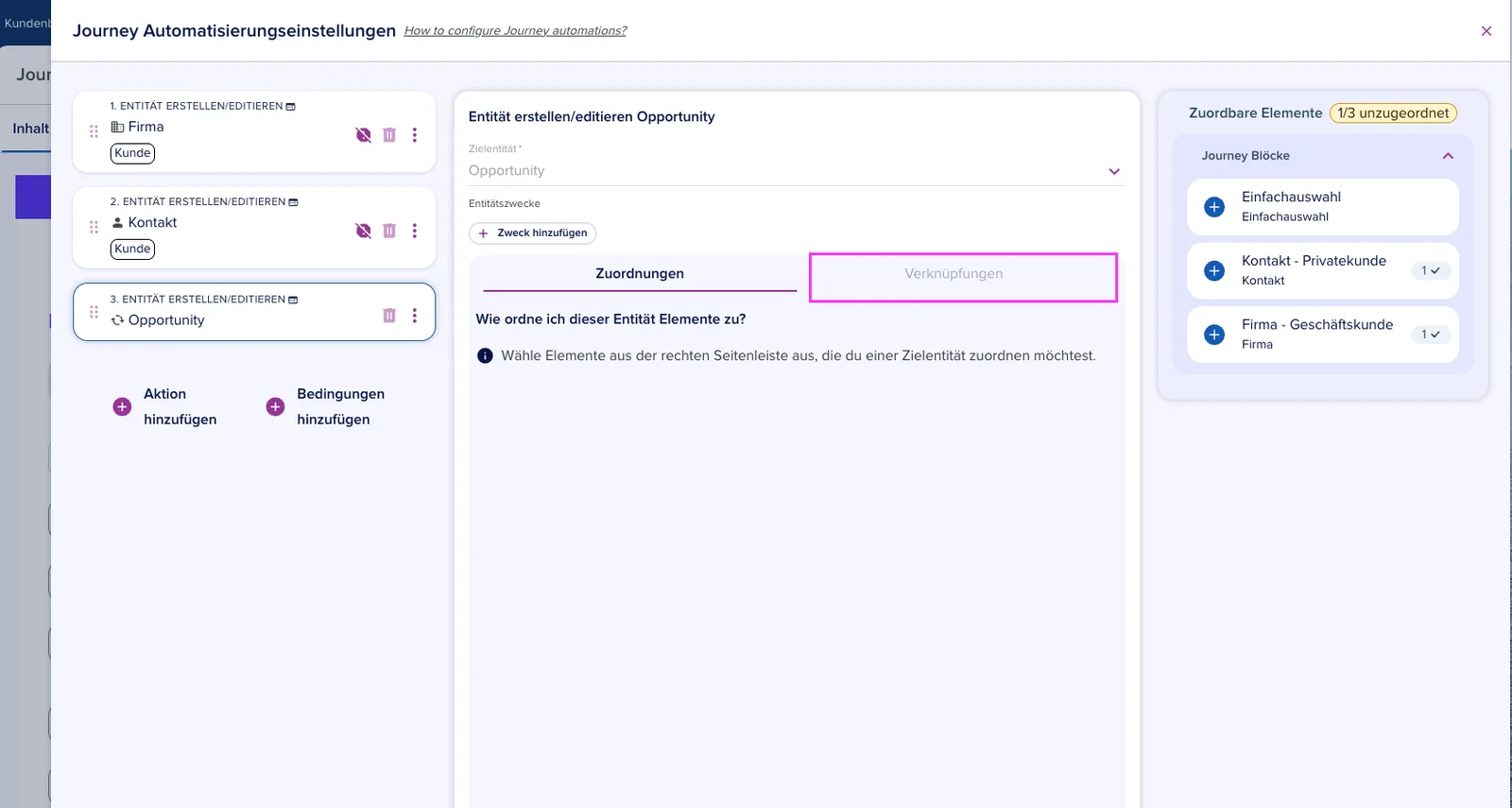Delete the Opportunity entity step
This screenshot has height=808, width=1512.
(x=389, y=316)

══════════════════════════════

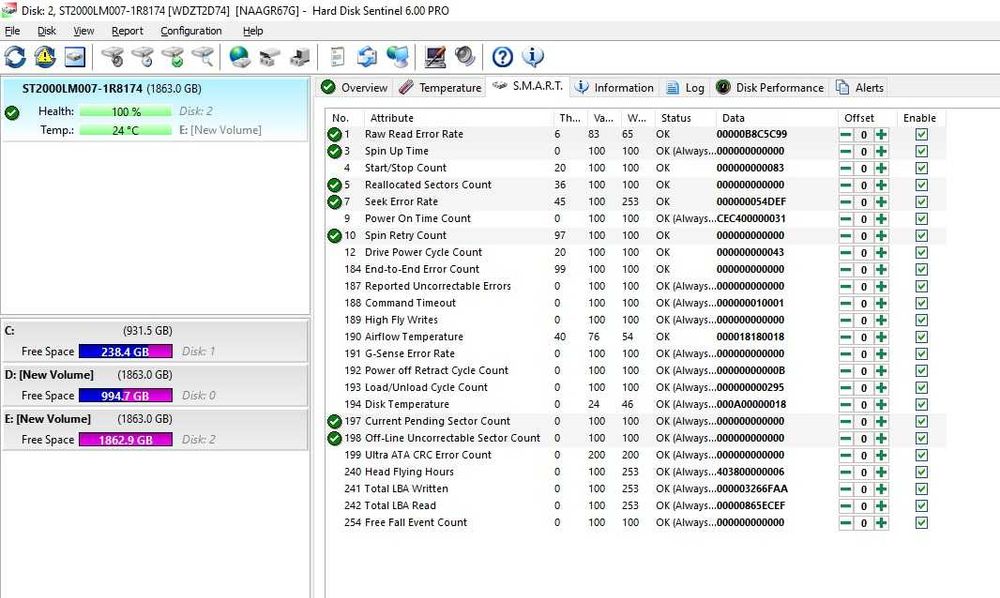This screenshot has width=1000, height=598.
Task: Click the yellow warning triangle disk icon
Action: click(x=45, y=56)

══════════════════════════════

Required task:
Copy the rows exactly, everything from the line containing "Delete the Opportunity entity step" down to the line containing "(x=389, y=316)", and leave out the pictures.

Solved problem:
Delete the Opportunity entity step
This screenshot has height=808, width=1512.
(x=389, y=316)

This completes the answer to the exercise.